»»

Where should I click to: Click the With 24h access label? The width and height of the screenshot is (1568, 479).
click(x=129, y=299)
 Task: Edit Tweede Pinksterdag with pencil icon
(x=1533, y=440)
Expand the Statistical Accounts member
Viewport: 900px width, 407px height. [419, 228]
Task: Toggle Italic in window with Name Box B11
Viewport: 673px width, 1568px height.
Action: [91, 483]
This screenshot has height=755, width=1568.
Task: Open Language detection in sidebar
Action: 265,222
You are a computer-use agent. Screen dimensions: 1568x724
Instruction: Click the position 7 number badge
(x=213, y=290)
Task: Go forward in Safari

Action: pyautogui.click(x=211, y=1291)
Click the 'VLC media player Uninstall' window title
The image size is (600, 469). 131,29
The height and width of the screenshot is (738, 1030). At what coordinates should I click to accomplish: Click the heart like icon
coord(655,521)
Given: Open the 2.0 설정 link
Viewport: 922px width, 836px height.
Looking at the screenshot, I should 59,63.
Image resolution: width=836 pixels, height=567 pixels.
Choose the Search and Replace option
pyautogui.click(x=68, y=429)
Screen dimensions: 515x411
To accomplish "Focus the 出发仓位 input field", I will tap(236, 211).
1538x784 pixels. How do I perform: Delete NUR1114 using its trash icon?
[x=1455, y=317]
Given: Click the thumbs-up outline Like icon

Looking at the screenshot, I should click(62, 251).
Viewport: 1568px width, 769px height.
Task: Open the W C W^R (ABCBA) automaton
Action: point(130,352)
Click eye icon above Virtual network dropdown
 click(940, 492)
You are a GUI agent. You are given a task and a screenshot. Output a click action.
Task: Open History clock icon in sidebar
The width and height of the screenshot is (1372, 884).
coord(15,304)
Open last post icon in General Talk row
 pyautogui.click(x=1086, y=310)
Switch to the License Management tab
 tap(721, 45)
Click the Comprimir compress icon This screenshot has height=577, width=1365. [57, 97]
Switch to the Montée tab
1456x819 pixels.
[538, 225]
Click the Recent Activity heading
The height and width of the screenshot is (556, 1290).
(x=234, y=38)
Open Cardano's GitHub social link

««

§ TASK REQUIREMENTS
Please transcribe the items from the line with "You are a computer-use" to the line with "[x=1455, y=317]", keeping every line the same.

§ EXERCISE RESPONSE
You are a computer-use agent. Screen dimensions: 1568x724
Instruction: Click the position 7 number badge
(x=213, y=290)
Task: Go forward in Safari

Action: pyautogui.click(x=211, y=1291)
Click the 'VLC media player Uninstall' window title
The image size is (600, 469). 131,29
The height and width of the screenshot is (738, 1030). At what coordinates should I click to accomplish: Click the heart like icon
coord(655,521)
Given: Open the 2.0 설정 link
Viewport: 922px width, 836px height.
Looking at the screenshot, I should 59,63.
Image resolution: width=836 pixels, height=567 pixels.
Choose the Search and Replace option
pyautogui.click(x=68, y=429)
Screen dimensions: 515x411
To accomplish "Focus the 出发仓位 input field", I will tap(236, 211).
1538x784 pixels. How do I perform: Delete NUR1114 using its trash icon?
[x=1455, y=317]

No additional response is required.